Speaking of free speech one recalls that it was our President-elect Michael D. Higgins that abolished Section 31 which kept Sinn Fein off the airwaves in Ireland. How karmically appropriate that it was Martin McGuinness in a television debate that delivered the election to Michael D. when he sunk the front runner ,by all polls, Sean Gallagher. As with all Sinn Fein truth it was larded with lies but precisely timed to be too late in the campaign to counter.

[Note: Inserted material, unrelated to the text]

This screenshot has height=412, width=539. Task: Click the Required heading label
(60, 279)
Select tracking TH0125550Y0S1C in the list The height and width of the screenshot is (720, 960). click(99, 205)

Michael D. will be fine. I met him a couple of times at funerals. We had a chat and a laugh. I was recalling to him the previous funeral. Because Pat's woman was away in Europe at the time his sisters took charge of the laying out of his body and had entwined his hands in sturdy rosary beads. Pat affected to believe in fairies and paid out good money for an advanced course in TM; spiritually eclectic would be a fair description of his religious views. Many and wandering paths. Probably not Marian. I said to Michael D that Irish funerals had a tendency to fall into low comedy. We laughed and then we talked of his efforts to secure the release of Kenneth Bigley who was a hostage in Iraq. In the end Bigley was beheaded but I think that contacts and middlemen from Gaza that Michael D would have known were used to try to reach Abu Musab al-Zarqawi the leader of the group.

Somehow Pat's teeth were lost and his jaws had a Schopenhaurian chapfallen visage that gave him a peevish look as of one who had just noticed a dog pissing on his shoe. I liked Pat, God rest him, and I think that he would have enjoyed the broad and low element.